Bone mineral density (BMD) increases rapidly in a biphasic manner in childhood. During and after adolescence, BMD correlates more closely with bone age than chronological age. Digital image processing (DIP) allows the rapid assessment of BMD and bone age on one X-ray film. Herein, using DIP methods, the effects of various anticonvulsants on chronological and bone age were evaluated in 98 epilepsy patients (age range, 3-15 years) with no intellectual or motor disorders or diseases affecting bone metabolism. All patients were taking one or a combination of the following anticonvulsants: valproate sodium (VPA); carbamazepine (CBZ); and phenobarbital (PB). Bone maturation scores for radius-ulnar-short bones (RUS) were calculated using Tanner-Whitehouse 2 methods. Bone age was determined based on standard Japanese bone-maturation scores. In each patient, Z-scores for chronological and bone ages were calculated by subtracting standard BMD for gender and age from each BMD, then dividing the result by the standard deviation. The Z-score for each drug in relation to the administration period was analyzed using the Mann-Whitney test. For chronological age, significant differences in BMD were observed regarding the administration periods in children taking multiple drugs, but not in children on VPA, CBZ, or PB monotherapy.
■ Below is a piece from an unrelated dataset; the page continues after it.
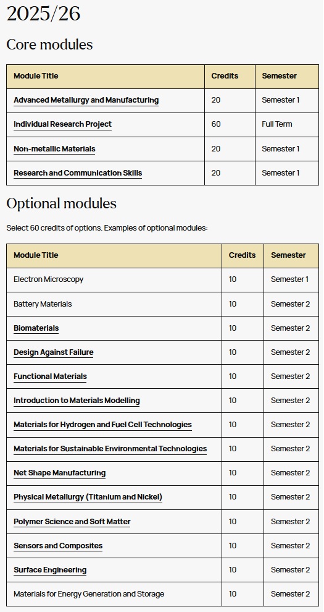Click the Design Against Failure link
This screenshot has width=324, height=612.
coord(53,352)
For bone age, no significant differences in BMD were observed regarding the administration periods for all drugs. Children taking multiple drugs showed a significant negative correlation between administration period and Z-scores for BMD calculated based on chronological age (Spearman rank correlation: - 0.457, p = 0.008), but not bone age. Among children receiving long-term VPA administration, bone age was delayed approximately 1 year, and bone maturation may have been delayed. No delay in bone age was noted among children receiving long-term administration of multiple drugs, suggesting that these anticonvulsants do not influence bone maturity. These findings indicate that bone age should be considered when assessing BMD.